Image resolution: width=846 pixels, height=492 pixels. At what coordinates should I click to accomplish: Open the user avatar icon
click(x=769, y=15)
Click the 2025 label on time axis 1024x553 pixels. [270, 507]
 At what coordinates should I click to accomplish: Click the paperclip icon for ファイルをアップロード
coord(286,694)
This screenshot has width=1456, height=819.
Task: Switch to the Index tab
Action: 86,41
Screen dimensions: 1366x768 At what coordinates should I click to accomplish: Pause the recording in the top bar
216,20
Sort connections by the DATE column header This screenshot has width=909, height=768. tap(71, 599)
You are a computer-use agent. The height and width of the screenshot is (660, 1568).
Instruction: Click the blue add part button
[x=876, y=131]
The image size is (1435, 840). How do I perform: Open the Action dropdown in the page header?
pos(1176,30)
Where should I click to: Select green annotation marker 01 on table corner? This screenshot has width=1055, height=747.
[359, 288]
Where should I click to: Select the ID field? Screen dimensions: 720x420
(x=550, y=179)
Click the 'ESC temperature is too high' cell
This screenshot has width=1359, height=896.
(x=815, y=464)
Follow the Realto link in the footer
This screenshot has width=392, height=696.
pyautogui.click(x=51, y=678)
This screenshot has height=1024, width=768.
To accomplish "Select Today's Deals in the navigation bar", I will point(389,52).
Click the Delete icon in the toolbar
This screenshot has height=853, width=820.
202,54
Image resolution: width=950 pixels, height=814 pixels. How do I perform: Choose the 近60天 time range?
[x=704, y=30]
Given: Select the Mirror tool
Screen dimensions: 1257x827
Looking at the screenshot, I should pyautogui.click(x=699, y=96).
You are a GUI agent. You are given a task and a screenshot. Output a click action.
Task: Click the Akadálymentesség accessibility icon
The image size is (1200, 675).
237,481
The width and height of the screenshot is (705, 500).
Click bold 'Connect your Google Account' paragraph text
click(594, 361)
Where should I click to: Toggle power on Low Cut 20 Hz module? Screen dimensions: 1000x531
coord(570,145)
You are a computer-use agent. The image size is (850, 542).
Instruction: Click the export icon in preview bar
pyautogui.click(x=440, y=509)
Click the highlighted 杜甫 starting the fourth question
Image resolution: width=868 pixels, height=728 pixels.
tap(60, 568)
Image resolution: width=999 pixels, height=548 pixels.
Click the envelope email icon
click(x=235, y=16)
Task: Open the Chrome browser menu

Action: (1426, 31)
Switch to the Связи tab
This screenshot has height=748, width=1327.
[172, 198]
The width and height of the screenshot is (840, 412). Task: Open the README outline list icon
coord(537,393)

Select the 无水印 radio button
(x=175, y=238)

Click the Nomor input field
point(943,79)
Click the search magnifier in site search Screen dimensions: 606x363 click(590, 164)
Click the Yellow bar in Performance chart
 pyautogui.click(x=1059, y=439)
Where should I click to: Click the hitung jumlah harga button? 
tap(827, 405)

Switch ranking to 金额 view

-- EXERCISE REQUIREMENTS --
Search the listing for the word "agent" and state how many lines contain it. Nothing else belongs in the reply.

-- RESPONSE FOR THIS EXERCISE --
3